• Bloc de texte:

Le désespoir peut parfois pousser à l’inconscience. Des patients se retournent vers des médecines parallèles. On leur a annoncé qu’ils étaient atteints d’une maladie incurable et ils se laissent séduire par des gourous de la macrobiotique, des grands babous du naturel ou par le célèbre Professeur van Kuhne. Ce brillant médecin chercheur a découvert une molécule fantastique issue d’une plante qui ne pousse que sur le versant Est de l’Annapurna le jour du solstice d’hiver les années bissextiles. Un complot fomenté par les plus grands laboratoires pharmaceutiques suisses l’a empêché de commercialiser son principe actif miracle, et le margoulin propose à tout patient désespéré et à sa famille fortunée son médicament moyennant participation aux frais de développement. Un grand classique. On récupère bien malheureusement les patients survivants détruits moralement et physiquement.

Une patiente à lu dans Bibabio que la lampe de l’Himalaya possédait des vertus exceptionnelles. Constituée de sel, elle est naturellement capable de devenir un élément régulateur de l’ organisme en équilibrant le corps grâce aux ions, en aidant à communier avec les éléments bienfaiteurs de l’entourage et en chassant les microbes et autres mauvaises cellules pathogènes. Une autre se fait des ablutions anales en se trempant les fesses dans de l’eau bénie rapportée de Lourdes. Les marabouts sont plus rarement consultés. Donne beaucoup d’argent au Docteur Boubou et ta femme reviendra comme une chienne à tes pieds, tes orgasmes seront décuplés et ta maladie s’envolera d’ici trois semaines. Je reçois également d’imposants dossiers me vantant les mérites d’un produit X guérissant tout et n’importe quoi avec preuves à l’appui. Avant, le patient est en phase terminale et vérolé de métastases. Après, et au bout de quelques semaines seulement, tout a disparu.

• Consigne A:
Résumez en deux phrases le texte sur les médecines parallèles.
• Consigne B:
Réécrivez le passage du texte sur les médecines parallèles qui va de « Le désespoir peut » à « moralement et physiquement. », en y substituant « charlatan » à « margoulin ».
• Consigne C:
Prolongez le texte sur les médecines parallèles à partir de sa dernière phrase.
Les lignes qui viennent ensuite n'ont aucun lien avec le texte.

[Enregistrements extraits d'un recueil]
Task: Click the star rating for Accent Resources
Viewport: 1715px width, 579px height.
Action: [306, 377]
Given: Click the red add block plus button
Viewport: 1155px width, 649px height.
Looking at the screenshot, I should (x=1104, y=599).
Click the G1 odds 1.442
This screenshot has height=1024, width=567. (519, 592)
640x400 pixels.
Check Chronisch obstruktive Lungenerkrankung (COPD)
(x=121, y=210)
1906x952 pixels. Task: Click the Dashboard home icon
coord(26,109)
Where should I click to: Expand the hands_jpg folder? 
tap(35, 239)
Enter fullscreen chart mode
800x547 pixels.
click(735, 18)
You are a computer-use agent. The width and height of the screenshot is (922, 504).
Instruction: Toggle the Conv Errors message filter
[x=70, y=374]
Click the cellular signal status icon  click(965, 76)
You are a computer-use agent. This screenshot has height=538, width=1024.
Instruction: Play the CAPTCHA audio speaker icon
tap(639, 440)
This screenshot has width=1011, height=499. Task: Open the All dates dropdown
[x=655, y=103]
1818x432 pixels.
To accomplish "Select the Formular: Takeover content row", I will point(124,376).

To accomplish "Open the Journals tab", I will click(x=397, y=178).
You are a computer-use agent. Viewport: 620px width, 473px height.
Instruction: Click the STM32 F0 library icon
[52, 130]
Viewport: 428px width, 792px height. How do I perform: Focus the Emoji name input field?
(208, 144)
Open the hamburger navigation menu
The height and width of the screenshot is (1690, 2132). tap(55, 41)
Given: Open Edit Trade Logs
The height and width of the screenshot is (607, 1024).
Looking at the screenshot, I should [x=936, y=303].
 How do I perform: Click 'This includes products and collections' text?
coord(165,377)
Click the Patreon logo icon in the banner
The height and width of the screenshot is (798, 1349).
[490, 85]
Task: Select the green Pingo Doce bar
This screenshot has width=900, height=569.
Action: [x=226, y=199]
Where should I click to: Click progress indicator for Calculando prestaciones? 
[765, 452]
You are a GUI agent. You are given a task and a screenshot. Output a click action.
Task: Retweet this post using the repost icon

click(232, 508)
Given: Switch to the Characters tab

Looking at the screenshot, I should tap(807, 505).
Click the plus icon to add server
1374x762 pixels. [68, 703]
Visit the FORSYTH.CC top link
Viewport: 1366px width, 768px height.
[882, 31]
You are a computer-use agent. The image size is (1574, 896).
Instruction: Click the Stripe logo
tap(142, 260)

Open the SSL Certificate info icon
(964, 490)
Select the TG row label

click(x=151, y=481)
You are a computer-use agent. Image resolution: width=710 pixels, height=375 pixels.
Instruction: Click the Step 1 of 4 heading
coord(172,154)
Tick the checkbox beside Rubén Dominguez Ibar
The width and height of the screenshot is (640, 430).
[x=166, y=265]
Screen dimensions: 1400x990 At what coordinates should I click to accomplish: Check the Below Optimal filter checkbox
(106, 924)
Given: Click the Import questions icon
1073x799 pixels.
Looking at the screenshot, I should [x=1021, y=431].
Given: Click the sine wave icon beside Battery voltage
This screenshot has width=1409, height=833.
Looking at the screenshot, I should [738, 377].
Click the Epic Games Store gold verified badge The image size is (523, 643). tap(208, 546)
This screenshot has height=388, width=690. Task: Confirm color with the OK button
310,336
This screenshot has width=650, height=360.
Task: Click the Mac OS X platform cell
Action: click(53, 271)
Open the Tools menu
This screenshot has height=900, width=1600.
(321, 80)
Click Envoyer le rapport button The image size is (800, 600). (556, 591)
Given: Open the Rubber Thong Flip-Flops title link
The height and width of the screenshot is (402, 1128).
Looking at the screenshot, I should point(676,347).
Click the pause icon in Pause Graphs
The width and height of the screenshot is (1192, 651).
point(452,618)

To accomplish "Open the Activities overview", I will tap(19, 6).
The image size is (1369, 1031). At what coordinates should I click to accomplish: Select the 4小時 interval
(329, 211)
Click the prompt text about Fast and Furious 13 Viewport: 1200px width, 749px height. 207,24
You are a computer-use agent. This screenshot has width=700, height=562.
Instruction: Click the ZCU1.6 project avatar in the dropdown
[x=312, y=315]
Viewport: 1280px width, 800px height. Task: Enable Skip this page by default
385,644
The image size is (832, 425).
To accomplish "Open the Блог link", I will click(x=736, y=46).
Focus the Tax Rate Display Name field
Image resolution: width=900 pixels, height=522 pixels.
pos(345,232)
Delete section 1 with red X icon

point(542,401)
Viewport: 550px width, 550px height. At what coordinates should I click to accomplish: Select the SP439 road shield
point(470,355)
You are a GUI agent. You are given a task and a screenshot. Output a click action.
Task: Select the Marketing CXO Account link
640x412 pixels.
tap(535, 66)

• Réponse rédigée A:
Par désespoir, des patients atteints d'une maladie incurable se tournent vers des médecines parallèles et des gourous, comme le célèbre Professeur van Kuhne qui propose son médicament miracle moyennant participation aux frais de développement, et l'on récupère les survivants détruits moralement et physiquement. D'autres croient aux vertus de la lampe de l'Himalaya, à l'eau bénie rapportée de Lourdes ou aux marabouts, et l'auteur du texte reçoit des dossiers vantant un produit X censé guérir tout et n'importe quoi.

• Réponse rédigée B:
Le désespoir peut parfois pousser à l’inconscience. Des patients se retournent vers des médecines parallèles. On leur a annoncé qu’ils étaient atteints d’une maladie incurable et ils se laissent séduire par des gourous de la macrobiotique, des grands babous du naturel ou par le célèbre Professeur van Kuhne. Ce brillant médecin chercheur a découvert une molécule fantastique issue d’une plante qui ne pousse que sur le versant Est de l’Annapurna le jour du solstice d’hiver les années bissextiles. Un complot fomenté par les plus grands laboratoires pharmaceutiques suisses l’a empêché de commercialiser son principe actif miracle, et le charlatan propose à tout patient désespéré et à sa famille fortunée son médicament moyennant participation aux frais de développement. Un grand classique. On récupère bien malheureusement les patients survivants détruits moralement et physiquement.

• Réponse rédigée C:
Sans compter sur les consultations intempestives de sites internet de vulgarisation médicale. Un individu lambda est persuadé d’être atteint d’une vilaine maladie. Il en est certain. Il a été capable de réaliser un diagnostic via doctissimo ou santepourtous.com et connait les moyens de traitement grâce à soignetoibien.net. Monculsurlacommode.org?

Je tombe également sur des appels un peu plus farfelus. Il y a quinze jours, une patiente se plaignait de sécheresse vaginale. J’ai tout d’abord pensé à une blague d’une de mes collègues. Non, l’appel était bien sérieux. Cette femme était traitée pour une pathologie bénigne mais le médicament injecté lui causait quelques soucis. Son vagin était vraiment trop sec et les rapports sexuels avec son mari, doté d’un gros engin, devenaient douloureux. Son compagnon lui avait même proposé de diversifier leurs ébats et de tester une voie alternative mystère. N’étant pas spécialement un expert en vagin (…), je n’ai pu que lui conseiller de se diriger vers son gynécologue. Elle n’entendait rien et souhaitait me parler de tous ses petits problèmes du quotidien, de sa belle-mère qui ne comprend rien à sa maladie, mais également encore une fois des avances répétées de son mari. Ecouter. Toujours écouter les gens, c’est la moindre des choses.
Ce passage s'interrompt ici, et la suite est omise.